***** Extrait présenté *****

Par conclusions récapitulatives n°6, remises le 13 avril 2022, la SARL Garage du poteau de Senlis dépannage demande à la cour de :
- déclarer mal fondé M. [X] en son appel du jugement rendu par le juge départiteur de la section industrie du conseil de prud'hommes de Creil du 17 mai 2019 ;
- l'en débouter ;
- confirmer en toutes ses dispositions le jugement entrepris ;
- déclarer irrecevable et en tous les cas mal fondé M. [X] en ses demandes à son encontre ;
- l'en débouter ;
- condamner M. [X] à lui payer la somme de 5 000 euros sur le fondement de l'article 700 du code de procédure civile ;
- lui donner acte en ce qu'elle a réglé à M. [X] l'intégralité de l'indemnité de licenciement qui lui était due ;
- condamner M. [X] aux entiers dépens.
Il est renvoyé aux conclusions des parties pour le détail de leur argumentation.

***** Bloc de données *****

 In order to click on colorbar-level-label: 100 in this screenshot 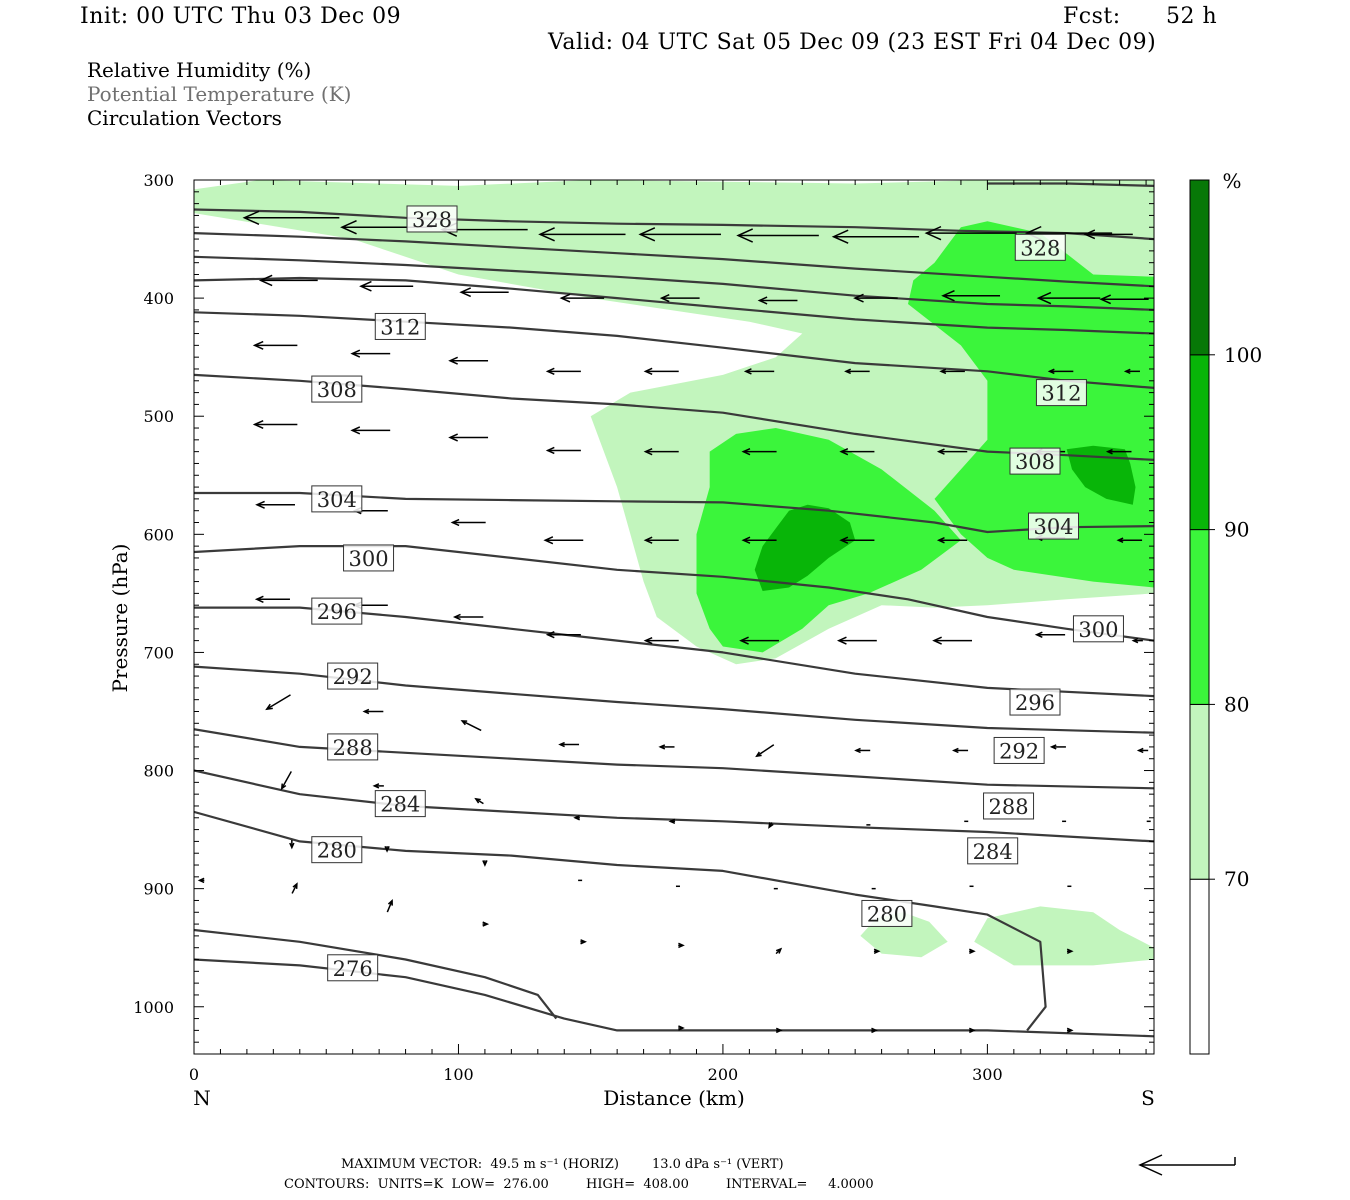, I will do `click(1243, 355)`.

*****

• [Travaux demandés]
1. D'après l'extrait sur les conclusions de la SARL, quelle somme la société réclame-t-elle à M. [X] sur le fondement de l'article 700 du code de procédure civile ?
2. Prolongez l'extrait sur les conclusions de la SARL à partir de sa dernière phrase.
Les données forment un ensemble distinct de l'extrait sur les conclusions de la SARL.

• [Réponses par exercice]
1. 5 000 euros.

2.
EXPOSE DES MOTIFS :
1/ Sur les demandes au titre du temps de travail :
- Sur la recevabilité des demandes :
L'employeur soulève la prescription des demandes antérieures au 19 avril 2014.
L'article L. 3245-1 du code du travail issu de la loi n° 2013-504 du 14 juin 2013 dispose que l'action en paiement ou en répétition du salaire se prescrit par trois ans à compter du jour où celui qui l'exerce a connu ou aurait dû connaître les faits lui permettant de l'exercer. La demande peut porter sur les sommes dues au titre des trois dernières années à compter de ce jour ou, lorsque le contrat de travail est rompu, sur les sommes dues au titre des trois années précédant la rupture du contrat.
Ces dispositions du code du travail s'appliquent aux prescriptions en cours à compter de la date de promulgation de la présente loi, sans que la durée totale de la prescription puisse excéder la durée prévue par la loi antérieure.
En l'espèce, l'action ayant été engagée le 18 avril 2017 et la rupture du contrat de travail étant intervenue le 28 mars 2017, M. [X] n'est recevable qu'en ses demandes portant sur les sommes dues postérieurement au 28 mars 2014.
- Sur l'organisation du travail dans l'entreprise :
Le traitement de l'ensemble des demandes du salarié suppose que soit déterminé le régime sous lequel il travaillait.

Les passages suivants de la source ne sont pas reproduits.